When you run the start command, Play forks a new JVM and runs the default Netty HTTP server. The standard output stream is redirected to the Play console, so you can monitor its status.

The server’s process id is displayed at bootstrap and written to the RUNNING_PID file. To kill a running Play server, it is enough to send a SIGTERM to the process to properly shutdown the application.

If you type Ctrl+D, the Play console will quit, but the created server process will continue running in background. The forked JVM’s standard output stream is then closed, and logging can be read from the logs/application.log file.

If you type Ctrl+C, you will kill both JVMs: the Play console and the forked Play server.

You can also use activator start at your OS command prompt to start the server without first starting the Play console:

$ activator start -Dapplication.secret="abcdefghijk"

§Using the stage task

The start command starts the application interactively, which means that human interaction is needed, and Ctrl+D is required to detach the process. This solution is not really convenient for automated deployment.

You can use the stage task to prepare your application to be run in place. The typical command for preparing a project to be run in place is:

$ activator clean stage

This cleans and compiles your application, retrieves the required dependencies and copies them to the target/universal/stage directory. It also creates a bin/<start> script where <start> is the project’s name. The script runs the Play server on Unix style systems and there is also a corresponding bat file for Windows.
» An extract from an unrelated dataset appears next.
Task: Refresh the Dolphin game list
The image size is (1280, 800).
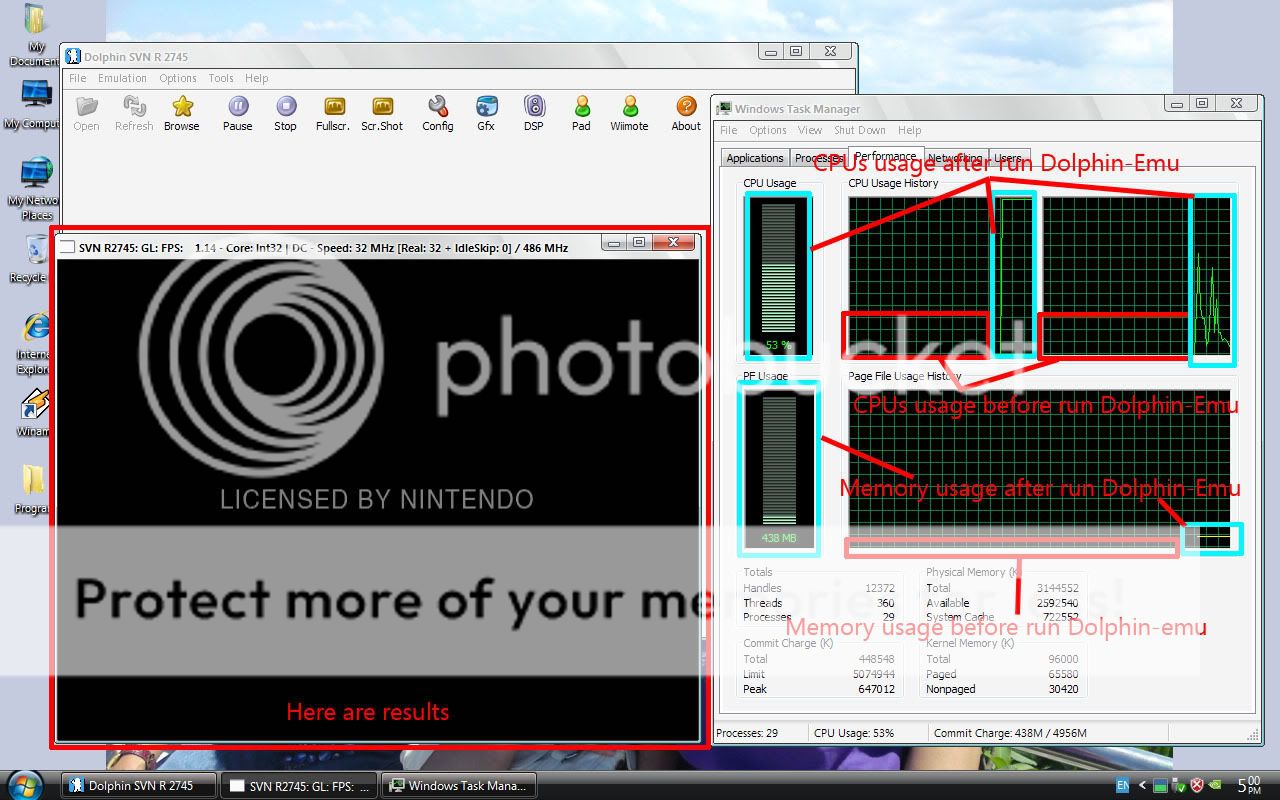Action: click(134, 110)
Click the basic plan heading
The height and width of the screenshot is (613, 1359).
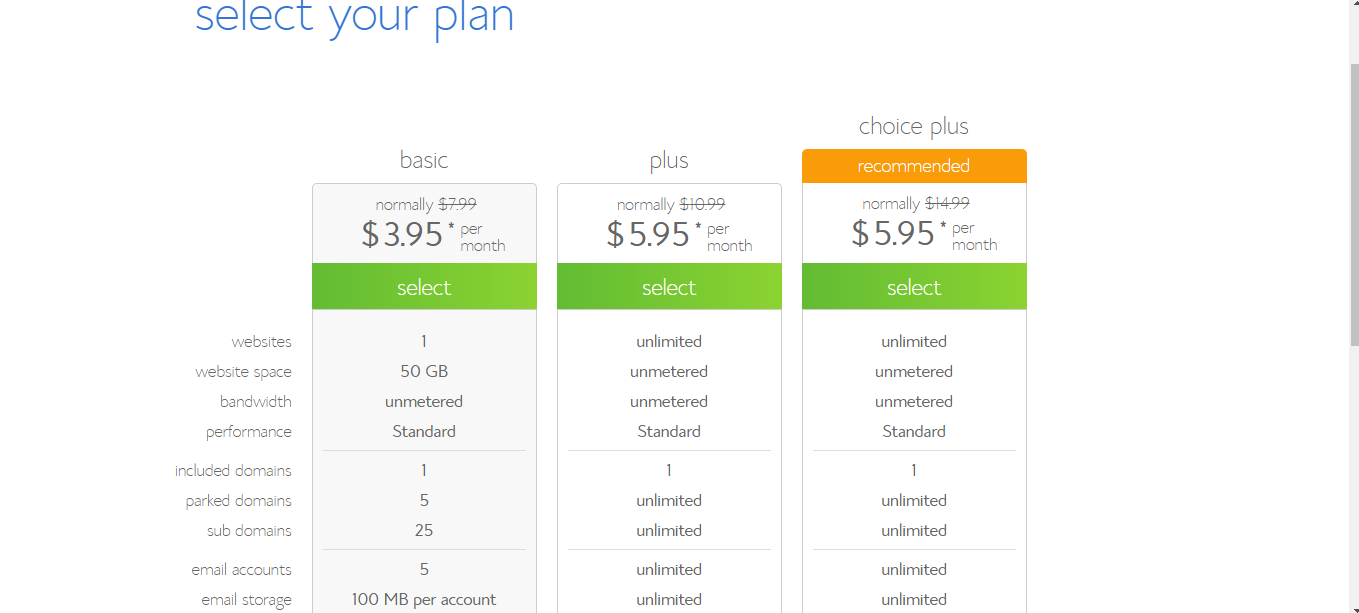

For example to start an application of the project my-first-app from the project folder you can:

$ target/universal/stage/bin/my-first-app -Dapplication.secret=abcdefghijk

You can also specify a different configuration file for a production environment, from the command line:

$ target/universal/stage/bin/my-first-app -Dconfig.file=/full/path/to/conf/application-prod.conf

For a full description of usage invoke the start script with a -h option.